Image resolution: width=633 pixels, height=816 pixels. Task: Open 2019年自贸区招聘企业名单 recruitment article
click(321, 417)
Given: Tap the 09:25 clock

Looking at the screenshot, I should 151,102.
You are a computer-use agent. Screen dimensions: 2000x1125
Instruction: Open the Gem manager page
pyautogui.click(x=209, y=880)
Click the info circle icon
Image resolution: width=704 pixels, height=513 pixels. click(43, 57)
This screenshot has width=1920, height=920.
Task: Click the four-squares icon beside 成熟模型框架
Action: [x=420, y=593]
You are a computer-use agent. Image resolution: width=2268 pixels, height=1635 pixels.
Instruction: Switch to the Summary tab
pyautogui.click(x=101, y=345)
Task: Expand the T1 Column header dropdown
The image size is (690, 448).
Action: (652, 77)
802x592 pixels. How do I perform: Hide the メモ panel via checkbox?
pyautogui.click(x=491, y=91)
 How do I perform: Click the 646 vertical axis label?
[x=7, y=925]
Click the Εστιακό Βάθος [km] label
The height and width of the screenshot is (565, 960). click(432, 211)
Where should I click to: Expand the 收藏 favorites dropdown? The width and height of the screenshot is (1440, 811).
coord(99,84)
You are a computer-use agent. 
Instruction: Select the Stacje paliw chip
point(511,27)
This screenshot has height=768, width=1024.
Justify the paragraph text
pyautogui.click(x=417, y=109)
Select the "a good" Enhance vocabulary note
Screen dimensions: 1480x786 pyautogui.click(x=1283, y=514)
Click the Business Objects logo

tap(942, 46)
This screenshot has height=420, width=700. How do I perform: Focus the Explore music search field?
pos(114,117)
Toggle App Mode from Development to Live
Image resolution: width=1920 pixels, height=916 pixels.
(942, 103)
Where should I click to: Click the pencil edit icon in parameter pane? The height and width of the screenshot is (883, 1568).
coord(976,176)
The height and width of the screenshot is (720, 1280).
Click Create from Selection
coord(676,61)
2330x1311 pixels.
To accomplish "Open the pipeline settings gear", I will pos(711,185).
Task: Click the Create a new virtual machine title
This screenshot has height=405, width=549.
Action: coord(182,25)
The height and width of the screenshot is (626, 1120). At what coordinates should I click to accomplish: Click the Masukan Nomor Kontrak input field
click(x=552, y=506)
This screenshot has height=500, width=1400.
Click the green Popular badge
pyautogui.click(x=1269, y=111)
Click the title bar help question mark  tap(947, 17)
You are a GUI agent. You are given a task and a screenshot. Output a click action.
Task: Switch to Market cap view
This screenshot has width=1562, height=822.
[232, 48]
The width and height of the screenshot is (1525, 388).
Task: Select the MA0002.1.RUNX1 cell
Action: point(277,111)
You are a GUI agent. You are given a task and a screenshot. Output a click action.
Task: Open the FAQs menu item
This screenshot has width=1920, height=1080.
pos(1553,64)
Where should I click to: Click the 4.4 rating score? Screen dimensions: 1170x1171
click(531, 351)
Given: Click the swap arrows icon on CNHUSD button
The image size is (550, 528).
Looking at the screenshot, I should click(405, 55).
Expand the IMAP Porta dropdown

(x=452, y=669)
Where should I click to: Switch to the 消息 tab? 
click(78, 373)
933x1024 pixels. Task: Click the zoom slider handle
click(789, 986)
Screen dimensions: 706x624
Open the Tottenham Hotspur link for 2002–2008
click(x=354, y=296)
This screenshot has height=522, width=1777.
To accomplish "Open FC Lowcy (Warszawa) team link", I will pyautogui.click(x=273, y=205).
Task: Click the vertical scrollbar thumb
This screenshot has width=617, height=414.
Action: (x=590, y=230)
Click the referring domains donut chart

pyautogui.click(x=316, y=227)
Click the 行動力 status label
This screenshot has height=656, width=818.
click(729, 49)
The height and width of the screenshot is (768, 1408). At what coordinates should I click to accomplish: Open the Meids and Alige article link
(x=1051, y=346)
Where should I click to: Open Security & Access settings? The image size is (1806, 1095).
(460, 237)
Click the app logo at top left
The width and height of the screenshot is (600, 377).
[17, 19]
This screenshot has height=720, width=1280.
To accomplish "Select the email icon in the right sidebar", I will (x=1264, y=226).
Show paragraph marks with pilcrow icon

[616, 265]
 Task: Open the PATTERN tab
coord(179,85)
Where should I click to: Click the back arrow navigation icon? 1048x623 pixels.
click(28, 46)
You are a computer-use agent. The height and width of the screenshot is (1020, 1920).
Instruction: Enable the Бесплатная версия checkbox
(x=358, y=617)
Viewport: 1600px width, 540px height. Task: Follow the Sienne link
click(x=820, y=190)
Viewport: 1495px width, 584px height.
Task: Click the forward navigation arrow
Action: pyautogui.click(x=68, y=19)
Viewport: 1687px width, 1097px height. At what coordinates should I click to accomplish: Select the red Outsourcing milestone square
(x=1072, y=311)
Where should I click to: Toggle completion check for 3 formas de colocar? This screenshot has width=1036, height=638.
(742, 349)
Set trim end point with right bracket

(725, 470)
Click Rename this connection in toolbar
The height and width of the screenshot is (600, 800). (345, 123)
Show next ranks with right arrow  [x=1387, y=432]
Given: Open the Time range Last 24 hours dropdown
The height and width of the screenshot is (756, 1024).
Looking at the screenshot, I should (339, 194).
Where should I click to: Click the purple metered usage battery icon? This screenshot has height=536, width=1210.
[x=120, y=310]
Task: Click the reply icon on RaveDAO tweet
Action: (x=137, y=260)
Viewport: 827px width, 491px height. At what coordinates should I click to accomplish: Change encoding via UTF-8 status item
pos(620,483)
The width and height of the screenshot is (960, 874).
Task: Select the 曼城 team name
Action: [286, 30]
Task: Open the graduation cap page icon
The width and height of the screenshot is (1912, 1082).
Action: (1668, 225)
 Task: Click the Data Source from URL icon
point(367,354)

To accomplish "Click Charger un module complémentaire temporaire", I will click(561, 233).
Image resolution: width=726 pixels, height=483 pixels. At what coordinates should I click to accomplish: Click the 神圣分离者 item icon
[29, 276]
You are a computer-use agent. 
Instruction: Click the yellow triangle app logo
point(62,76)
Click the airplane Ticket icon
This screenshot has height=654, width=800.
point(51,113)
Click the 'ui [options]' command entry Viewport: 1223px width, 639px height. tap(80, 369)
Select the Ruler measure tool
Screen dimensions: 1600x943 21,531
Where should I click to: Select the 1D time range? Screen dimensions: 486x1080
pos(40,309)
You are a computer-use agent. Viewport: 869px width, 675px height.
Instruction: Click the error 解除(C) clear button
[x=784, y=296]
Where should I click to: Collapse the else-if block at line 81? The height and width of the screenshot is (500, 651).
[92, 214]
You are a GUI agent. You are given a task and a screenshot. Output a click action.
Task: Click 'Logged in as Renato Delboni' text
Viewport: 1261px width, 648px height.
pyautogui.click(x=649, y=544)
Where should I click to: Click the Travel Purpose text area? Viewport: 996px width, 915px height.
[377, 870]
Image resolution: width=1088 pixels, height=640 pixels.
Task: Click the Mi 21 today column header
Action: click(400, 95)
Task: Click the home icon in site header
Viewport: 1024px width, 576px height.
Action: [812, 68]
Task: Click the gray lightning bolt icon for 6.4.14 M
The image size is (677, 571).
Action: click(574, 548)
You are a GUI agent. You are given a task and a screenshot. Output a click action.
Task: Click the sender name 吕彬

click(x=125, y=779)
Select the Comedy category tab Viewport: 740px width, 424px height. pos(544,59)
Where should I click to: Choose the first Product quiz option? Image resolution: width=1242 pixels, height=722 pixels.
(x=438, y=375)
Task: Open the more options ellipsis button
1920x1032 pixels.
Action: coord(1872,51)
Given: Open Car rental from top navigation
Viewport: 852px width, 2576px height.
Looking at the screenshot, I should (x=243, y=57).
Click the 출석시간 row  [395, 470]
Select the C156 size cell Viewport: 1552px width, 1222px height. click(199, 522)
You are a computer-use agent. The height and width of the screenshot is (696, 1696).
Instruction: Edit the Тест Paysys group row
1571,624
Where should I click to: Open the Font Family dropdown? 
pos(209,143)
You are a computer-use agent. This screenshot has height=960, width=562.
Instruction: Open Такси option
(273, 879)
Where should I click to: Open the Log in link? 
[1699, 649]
•••••
Only the lines that contain the string "will" should be copied from the entries above.

To accomplish "Open the pipeline settings gear", I will pos(711,185).
To accomplish "Open FC Lowcy (Warszawa) team link", I will pyautogui.click(x=273, y=205).
To accomplish "Select the email icon in the right sidebar", I will (x=1264, y=226).
To accomplish "Click Charger un module complémentaire temporaire", I will click(561, 233).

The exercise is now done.